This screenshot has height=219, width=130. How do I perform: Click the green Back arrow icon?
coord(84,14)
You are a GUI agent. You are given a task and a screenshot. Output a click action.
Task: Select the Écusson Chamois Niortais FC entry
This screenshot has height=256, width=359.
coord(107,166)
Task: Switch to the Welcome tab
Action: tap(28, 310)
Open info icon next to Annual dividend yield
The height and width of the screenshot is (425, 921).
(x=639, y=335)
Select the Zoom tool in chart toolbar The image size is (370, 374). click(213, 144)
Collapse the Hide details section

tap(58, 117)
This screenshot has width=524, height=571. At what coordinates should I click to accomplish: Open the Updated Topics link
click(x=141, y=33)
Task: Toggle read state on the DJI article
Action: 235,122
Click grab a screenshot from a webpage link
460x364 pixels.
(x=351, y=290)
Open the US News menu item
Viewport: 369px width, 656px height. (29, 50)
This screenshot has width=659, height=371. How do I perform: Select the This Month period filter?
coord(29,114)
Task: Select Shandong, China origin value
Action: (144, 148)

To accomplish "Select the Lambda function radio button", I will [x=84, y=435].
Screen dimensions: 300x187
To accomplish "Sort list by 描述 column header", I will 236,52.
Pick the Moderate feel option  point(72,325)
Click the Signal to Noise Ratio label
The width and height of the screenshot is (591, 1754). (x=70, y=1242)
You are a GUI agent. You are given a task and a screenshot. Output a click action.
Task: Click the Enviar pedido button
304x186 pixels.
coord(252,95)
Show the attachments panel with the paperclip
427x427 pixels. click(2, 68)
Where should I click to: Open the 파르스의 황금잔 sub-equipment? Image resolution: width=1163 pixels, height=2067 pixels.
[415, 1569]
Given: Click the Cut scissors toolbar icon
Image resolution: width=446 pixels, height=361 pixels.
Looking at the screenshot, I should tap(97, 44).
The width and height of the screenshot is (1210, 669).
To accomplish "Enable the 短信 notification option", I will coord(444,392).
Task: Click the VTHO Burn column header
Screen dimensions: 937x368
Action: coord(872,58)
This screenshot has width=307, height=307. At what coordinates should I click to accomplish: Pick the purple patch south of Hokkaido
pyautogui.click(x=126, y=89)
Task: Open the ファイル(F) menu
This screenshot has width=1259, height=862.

** Your instructions **
Please return the span of lines above that opens with the one containing "This screenshot has width=307, height=307." and closes with the final line, both included, exactly as written and nothing more.

** Written solution **
This screenshot has width=307, height=307. At what coordinates should I click to accomplish: Pick the purple patch south of Hokkaido
pyautogui.click(x=126, y=89)
Task: Open the ファイル(F) menu
This screenshot has width=1259, height=862.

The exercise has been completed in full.